O jornalista Maciej Zaręba, do Canal+ Sport, foi direto na plataforma X: "Amanhã grande festa em Roma: Świątek x Osaka. Por que não no Campo Centrale? Uma decisão completamente incompreensível." O portal especializado Tennishead.net endossou a crítica, lembrando que as duas são ex-líderes do ranking mundial e múltiplas campeãs de Grand Slam — e que, no mesmo dia, três confrontos de simples femininas ocupariam a quadra principal, sem qualquer deles ter o mesmo peso simbólico.

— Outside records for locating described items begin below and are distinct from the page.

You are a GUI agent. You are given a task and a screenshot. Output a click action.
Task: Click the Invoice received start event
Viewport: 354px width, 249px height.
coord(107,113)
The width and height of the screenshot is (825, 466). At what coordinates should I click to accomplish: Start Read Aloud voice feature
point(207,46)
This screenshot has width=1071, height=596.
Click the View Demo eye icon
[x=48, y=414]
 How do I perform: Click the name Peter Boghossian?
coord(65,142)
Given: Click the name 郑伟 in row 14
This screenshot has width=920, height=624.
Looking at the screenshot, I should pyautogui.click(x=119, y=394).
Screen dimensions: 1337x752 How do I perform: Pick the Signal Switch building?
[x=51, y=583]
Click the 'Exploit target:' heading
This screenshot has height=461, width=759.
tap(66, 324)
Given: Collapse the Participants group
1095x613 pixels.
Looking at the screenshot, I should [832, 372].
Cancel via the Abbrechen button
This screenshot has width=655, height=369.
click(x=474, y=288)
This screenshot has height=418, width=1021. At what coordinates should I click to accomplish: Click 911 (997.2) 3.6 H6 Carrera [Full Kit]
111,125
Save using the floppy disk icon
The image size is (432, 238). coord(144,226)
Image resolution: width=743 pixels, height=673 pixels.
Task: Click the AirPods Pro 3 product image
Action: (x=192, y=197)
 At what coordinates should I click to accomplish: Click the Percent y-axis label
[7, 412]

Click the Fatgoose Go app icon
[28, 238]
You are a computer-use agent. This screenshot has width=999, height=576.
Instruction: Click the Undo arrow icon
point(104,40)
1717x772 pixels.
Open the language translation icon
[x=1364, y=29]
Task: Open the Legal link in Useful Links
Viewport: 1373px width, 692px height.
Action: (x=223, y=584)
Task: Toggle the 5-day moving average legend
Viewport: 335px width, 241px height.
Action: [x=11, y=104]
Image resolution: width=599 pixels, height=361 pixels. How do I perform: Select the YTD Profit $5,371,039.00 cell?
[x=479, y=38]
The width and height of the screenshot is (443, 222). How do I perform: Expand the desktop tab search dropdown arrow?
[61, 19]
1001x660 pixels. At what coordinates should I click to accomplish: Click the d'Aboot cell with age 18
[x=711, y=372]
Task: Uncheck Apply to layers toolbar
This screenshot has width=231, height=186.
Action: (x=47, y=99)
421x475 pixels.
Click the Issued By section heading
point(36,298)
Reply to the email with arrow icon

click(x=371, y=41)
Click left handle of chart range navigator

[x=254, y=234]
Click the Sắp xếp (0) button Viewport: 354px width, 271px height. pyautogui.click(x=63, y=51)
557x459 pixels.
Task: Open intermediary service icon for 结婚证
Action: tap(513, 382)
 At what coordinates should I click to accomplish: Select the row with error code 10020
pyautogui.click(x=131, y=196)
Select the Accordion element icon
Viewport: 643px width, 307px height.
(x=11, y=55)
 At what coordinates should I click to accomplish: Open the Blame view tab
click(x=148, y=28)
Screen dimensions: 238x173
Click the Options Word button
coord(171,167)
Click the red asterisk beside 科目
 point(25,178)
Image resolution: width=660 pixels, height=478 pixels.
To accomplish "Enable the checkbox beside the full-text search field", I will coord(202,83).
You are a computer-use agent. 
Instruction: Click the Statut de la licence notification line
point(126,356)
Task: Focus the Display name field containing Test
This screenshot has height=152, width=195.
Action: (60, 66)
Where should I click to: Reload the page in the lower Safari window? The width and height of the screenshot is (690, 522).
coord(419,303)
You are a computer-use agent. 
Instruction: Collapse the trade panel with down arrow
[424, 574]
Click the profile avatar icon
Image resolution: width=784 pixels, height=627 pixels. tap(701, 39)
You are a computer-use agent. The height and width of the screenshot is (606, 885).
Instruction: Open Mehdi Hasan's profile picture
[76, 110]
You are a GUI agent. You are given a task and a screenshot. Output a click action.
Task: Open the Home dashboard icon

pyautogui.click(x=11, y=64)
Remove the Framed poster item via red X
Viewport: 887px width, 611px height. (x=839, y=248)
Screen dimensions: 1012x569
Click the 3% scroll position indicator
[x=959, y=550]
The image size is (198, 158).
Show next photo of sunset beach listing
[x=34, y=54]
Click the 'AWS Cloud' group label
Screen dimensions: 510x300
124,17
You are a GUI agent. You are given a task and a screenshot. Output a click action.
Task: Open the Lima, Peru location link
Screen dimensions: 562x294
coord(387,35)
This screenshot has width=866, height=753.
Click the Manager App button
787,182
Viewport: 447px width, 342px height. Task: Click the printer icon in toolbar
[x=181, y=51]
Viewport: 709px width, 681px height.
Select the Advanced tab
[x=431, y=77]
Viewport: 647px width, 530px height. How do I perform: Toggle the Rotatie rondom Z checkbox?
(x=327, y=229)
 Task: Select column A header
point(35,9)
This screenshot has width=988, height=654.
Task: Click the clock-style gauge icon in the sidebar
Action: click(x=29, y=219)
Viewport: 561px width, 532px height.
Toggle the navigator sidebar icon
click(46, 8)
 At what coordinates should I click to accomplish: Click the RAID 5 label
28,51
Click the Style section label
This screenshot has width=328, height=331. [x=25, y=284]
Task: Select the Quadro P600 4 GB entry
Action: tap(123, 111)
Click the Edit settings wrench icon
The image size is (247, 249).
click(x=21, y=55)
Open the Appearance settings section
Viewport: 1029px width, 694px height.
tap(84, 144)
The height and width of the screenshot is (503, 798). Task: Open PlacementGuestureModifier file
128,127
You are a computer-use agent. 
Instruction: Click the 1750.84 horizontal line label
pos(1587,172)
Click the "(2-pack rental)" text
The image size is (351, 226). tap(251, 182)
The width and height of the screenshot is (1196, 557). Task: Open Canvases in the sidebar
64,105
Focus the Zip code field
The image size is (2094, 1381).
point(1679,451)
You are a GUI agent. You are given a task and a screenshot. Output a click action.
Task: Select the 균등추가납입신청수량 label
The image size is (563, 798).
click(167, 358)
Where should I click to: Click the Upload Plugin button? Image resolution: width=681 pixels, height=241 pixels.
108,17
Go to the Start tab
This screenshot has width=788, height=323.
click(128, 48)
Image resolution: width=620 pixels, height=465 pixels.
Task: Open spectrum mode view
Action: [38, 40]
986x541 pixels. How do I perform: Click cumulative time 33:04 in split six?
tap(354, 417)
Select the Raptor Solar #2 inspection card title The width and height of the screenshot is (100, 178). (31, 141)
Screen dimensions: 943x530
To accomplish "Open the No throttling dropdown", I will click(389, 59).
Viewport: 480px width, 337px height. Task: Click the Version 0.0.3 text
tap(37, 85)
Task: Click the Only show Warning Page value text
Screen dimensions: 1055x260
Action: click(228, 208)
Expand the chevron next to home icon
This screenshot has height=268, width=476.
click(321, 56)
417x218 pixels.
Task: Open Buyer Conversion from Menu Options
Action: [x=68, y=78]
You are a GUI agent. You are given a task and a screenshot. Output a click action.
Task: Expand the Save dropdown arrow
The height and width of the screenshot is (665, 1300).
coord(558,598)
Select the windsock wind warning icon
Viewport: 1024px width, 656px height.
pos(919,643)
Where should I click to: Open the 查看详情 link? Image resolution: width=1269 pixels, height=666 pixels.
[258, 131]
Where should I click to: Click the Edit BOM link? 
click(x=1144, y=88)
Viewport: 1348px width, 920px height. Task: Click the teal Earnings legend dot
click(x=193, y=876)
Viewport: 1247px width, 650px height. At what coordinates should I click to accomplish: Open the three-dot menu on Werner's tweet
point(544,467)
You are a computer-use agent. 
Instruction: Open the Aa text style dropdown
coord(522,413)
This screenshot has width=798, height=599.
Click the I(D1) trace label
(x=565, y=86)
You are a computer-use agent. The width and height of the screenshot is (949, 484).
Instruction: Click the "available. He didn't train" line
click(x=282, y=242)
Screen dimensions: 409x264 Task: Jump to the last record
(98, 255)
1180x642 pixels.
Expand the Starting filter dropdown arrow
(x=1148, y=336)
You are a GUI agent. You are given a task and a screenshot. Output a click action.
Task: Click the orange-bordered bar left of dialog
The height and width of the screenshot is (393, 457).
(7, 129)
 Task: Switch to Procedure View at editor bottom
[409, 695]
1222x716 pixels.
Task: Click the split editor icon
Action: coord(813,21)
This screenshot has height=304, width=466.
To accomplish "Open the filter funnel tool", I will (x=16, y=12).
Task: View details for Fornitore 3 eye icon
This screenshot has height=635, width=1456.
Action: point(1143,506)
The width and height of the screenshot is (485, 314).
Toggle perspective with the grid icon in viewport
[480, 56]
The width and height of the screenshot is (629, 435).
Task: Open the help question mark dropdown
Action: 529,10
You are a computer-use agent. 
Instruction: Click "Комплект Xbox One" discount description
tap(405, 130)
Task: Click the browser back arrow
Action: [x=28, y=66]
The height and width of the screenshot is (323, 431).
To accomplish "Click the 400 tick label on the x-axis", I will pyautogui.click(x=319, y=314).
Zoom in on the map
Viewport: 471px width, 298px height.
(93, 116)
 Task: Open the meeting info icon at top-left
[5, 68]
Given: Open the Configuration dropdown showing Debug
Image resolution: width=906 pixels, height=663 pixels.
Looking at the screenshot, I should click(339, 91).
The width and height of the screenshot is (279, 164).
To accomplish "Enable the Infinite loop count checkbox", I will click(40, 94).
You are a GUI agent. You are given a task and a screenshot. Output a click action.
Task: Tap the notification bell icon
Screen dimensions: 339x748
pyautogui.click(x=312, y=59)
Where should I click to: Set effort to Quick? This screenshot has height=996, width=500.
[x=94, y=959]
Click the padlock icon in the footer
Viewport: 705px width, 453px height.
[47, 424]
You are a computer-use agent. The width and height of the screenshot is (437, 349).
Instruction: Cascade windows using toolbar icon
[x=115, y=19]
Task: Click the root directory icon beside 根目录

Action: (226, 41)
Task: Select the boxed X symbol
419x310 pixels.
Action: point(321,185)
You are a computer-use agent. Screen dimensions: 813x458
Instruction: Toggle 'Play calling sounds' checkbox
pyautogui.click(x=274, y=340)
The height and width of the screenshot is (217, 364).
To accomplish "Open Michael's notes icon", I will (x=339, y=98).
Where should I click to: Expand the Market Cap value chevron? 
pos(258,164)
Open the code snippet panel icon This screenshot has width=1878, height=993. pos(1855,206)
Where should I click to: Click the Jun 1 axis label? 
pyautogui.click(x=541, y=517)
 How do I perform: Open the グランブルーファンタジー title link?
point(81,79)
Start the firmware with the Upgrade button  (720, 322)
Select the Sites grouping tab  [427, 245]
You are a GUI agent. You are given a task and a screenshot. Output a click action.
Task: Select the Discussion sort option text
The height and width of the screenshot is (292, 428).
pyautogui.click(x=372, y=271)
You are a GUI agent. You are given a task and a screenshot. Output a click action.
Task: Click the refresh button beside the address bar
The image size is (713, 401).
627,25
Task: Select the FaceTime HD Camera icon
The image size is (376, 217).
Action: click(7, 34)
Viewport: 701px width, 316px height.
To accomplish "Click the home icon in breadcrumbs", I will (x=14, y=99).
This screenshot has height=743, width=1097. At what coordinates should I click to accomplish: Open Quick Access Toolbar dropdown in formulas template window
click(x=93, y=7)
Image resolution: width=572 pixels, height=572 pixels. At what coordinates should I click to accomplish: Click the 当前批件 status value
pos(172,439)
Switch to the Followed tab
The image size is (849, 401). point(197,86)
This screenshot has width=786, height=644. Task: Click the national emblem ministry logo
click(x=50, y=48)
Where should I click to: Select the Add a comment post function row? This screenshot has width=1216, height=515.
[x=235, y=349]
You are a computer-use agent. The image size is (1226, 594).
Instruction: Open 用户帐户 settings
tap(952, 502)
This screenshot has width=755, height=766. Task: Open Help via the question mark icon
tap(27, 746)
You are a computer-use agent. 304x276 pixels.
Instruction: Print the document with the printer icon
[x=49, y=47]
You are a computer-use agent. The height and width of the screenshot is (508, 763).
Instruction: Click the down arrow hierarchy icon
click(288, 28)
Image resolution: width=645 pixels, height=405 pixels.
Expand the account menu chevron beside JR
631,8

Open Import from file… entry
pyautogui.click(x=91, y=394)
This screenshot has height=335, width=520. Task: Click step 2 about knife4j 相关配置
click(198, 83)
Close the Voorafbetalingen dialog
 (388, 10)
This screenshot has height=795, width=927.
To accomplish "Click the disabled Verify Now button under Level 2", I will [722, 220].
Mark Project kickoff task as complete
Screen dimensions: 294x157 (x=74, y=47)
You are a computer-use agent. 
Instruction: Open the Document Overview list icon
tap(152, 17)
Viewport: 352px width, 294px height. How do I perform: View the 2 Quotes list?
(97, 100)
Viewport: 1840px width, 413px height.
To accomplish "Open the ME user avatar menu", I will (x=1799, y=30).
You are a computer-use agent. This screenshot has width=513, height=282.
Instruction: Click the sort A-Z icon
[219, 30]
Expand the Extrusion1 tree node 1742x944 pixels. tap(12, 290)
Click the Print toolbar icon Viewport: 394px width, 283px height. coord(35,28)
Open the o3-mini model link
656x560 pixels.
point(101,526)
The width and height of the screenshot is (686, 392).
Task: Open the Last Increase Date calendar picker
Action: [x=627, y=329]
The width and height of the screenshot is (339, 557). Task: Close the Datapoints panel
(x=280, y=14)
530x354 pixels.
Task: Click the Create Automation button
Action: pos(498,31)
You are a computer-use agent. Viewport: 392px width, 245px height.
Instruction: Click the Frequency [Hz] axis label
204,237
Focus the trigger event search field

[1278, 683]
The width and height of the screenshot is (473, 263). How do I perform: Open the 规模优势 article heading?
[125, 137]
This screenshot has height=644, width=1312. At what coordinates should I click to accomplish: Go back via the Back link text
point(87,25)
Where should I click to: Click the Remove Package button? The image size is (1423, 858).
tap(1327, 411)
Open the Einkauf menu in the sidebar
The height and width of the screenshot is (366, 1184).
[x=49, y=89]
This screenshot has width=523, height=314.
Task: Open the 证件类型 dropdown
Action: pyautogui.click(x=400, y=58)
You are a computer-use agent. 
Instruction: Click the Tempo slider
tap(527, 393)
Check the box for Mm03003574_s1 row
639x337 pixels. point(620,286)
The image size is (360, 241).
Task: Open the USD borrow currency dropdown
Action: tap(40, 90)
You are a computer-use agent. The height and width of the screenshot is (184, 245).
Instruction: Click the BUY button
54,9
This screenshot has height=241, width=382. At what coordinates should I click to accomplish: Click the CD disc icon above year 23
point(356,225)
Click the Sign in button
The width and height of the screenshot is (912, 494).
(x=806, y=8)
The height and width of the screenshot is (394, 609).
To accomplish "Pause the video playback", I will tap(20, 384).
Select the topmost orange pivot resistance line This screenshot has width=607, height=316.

O que a escolha da quadra revela sobre como Roma trata seu próprio produto

Quando Świątek serve com velocidade e abre o court, ela cria ângulos que uma quadra menor torna ainda mais dramáticos para o espectador. Quando Osaka conecta o forehand em diagonal e força o ponto com aquela cadência característica, o silêncio que antecede o impacto merece uma plateia à altura. Esses são detalhes que não aparecem em estatísticas, mas que qualquer pessoa que tenha assistido ao Roland Garros de 2024 reconhece: o encontro entre as duas tem textura de final, independentemente da rodada.

Quando a decisão de programação ignora esse contexto, ela não apenas subestima as atletas — ela subestima o próprio público que viaja a Roma para ver tênis de alto nível. O Tennishead.net resumiu com precisão: as duas não receberam a atenção que merecem. Não é uma questão de ego ou protocolo; é uma questão de curadoria esportiva. O Campo Centrale existe para os melhores jogos, não apenas para os nomes mais seguros do ponto de vista comercial imediato.

A partida está agendada para a segunda-feira, 11 de maio, a partir das 18h, em quadra alternativa do Foro Italico. Quem avançar enfrentará adversária a ser definida nas quartas de final do WTA 1000 de Roma — torneio que antecede diretamente Roland Garros, onde a pressão sobre Świątek e o sonho de Osaka convergem para o mesmo ponto no calendário.

Em algum canto do Foro Italico, bem longe das câmeras do Campo Centrale, duas das maiores raquetes da geração atual vão trocar golpes que merecem muito mais luz do que os organizadores decidiram dar a elas.